As has been said by others, Grumpy is not used in production at Google currently. There's still a lot of work to do -- especially on the standard library -- to support large real world codebases.


I don't know. I hope so. I think this is an area where Go can succeed and integration with existing Python libraries could be useful.


This is amazing work. Look forward to the integration between go & python


Although Grumpy is compiled, it is just as dynamic as Python, in that method dispatch involves dictionary lookups, etc.

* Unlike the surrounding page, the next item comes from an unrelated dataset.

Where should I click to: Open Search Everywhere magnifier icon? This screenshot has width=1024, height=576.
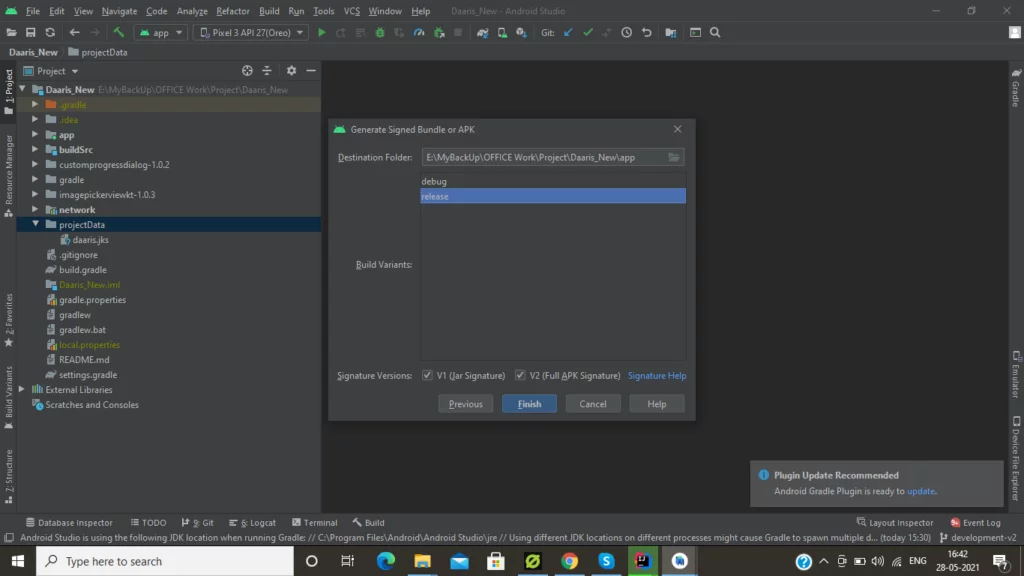click(716, 32)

The main reason why Grumpy's slower for most single threaded benchmarks is that most Python workloads involve creating and freeing a bunch of small Python objects. In Go, these objects are garbage that need to be GC'd in a very general way. In CPython, there are free lists, arenas and other optimizations for allocating small (especially immutable) objects. And cleaning up garbage in CPython involves pushing unreferenced objects back onto the free lists for later reuse.


> Although Grumpy is compiled, it is just as dynamic as Python, in that method dispatch involves dictionary lookups, etc.

Right, I suppose I assumed that straightforward numerical-looking code would be translated to Go numerical code. Perhaps they just aren't that ambitious yet.


We hope to implement optimizations like you're describing eventually. But the core functionality needs a lot of work before we start down that path.


YouTube does not run on Grumpy. There is a lot of work left to do before Grumpy can run a large existing codebase.


It's been said a couple times in this thread already but basically, the YouTube Python codebase is very large and the cost of a rewrite is prohibitive.


Statistics would be very interesting to the "useless internal trivia" types.